IT Security – Insider Trading

The news broke recently that the data of “up to 2 million” customers and potential customers of US mortgage company Countrywide Financial had been compromised by employees (now former employees), who sold the data off as sales leads to competitors during the heady days of the sub-prime bubble. Countrywide, acquired by Bank of America Corp. in July, has recently mailed to at-risk customers offering them two years of free credit monitoring.

An often quotes statistic is that 70% of all serious IT security incidents are carried out by insiders or involve the collusion of insiders. I have problems with statistics that are round numbers, because it’s often an indication that the figure is manufactured for market consumption. This figure is almost certainly wrong because it is a situation that is impossible to survey competently. You cannot get provably accurate information on known security breaches and unreported or undiscovered ones are naturally excluded from the figures.

The true figure is probably closer to 90 percent. It’s said that a high percentage of bank heists involve an insider, but all the insider has to do is pass information to the bank robbers. It’s difficult to even prove that the bank robbers had insider knowledge, let alone identify who passed the information. The same is true of IT Security breaches, but data heists are a great deal easier to pull off if you know where to look for the data.

TJ-Maxxed

Consider the TJX data heist, the heist that has become the poster child for higher security spend. The cost to TJX has been estimated at around $1billion. The IT security failure, which led to the theft of data on 45 million credit cards, plus hundreds of thousands of Social Security Numbers (SSNs), driver’s license numbers and military identifications, was “caused” by WEP. WEP stands for Wired Equivalent Privacy, although it may as well stand for Wireless Entry Point as far as hackers are concerned.
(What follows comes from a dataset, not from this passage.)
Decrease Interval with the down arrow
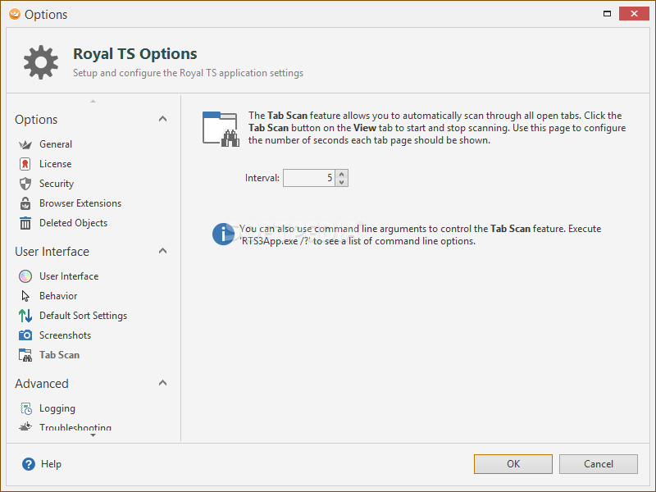 (x=341, y=182)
The WEP protocol has been broken since 2001 (and yes you can still buy devices that offer WEP encryption). It’s believed that the Black Hats responsible for the TJX heist were Russian or Romanian, which probably means that no-one knows, since the only people apprehended in connection with this heist were downstream users of the stolen data and the data may have been sold through several brokers before it got to them. And anyway, why would Romanian/Russians Black Hats be driving around St. Paul, Minnesota in the hope of spotting WEP networks?

It’s easy to believe that there was insider involvement that helped the Black Hats out. Reportedly, TJX was intending to replace its insecure WEP networks in time, but “not just yet” because, well, it would have been expensive – although a small fraction of $1billion would have covered the expense.

And right there we have the security problem in a nutshell!

Aside from the Black Hats, the people who did well out of the TJX heist were the CSO’s and IT Security staff who’s been putting off WEP replacement. Suddenly it had to be funded, so suddenly they had budget.